Item position rows:
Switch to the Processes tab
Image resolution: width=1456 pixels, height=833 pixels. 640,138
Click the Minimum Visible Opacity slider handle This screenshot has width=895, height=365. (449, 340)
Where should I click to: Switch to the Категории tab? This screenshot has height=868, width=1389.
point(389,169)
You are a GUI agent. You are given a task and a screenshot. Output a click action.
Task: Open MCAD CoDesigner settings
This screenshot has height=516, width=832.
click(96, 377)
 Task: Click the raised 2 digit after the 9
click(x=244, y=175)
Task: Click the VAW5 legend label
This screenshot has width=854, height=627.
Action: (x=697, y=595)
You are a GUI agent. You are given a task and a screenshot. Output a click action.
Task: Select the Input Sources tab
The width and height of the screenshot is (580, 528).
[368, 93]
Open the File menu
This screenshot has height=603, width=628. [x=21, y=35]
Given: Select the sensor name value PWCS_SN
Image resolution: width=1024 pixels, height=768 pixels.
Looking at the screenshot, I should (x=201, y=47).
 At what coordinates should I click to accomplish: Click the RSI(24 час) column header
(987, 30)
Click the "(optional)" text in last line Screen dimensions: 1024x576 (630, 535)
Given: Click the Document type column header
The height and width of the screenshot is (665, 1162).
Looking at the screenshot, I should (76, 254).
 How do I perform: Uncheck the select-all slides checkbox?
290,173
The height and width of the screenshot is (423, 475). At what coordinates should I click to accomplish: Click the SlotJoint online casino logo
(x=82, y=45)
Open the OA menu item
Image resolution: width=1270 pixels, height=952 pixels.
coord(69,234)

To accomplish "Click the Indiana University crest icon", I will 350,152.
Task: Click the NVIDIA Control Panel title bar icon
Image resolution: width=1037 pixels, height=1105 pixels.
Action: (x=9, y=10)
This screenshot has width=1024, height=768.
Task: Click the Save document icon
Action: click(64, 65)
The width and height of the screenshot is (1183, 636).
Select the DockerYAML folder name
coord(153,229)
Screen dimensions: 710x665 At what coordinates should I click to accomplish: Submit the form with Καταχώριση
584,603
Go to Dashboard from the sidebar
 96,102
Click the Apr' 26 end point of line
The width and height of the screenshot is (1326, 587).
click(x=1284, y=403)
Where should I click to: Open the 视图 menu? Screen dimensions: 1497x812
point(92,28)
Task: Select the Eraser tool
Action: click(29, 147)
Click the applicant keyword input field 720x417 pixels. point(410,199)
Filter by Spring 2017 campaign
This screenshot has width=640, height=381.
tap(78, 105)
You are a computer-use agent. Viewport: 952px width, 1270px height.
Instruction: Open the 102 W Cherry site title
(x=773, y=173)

* **What needs to be done**
Count the lines in the rows above that contain the string "title", treating uppercase and lowercase as different. Reply with the number alone.

* **Exercise result**
2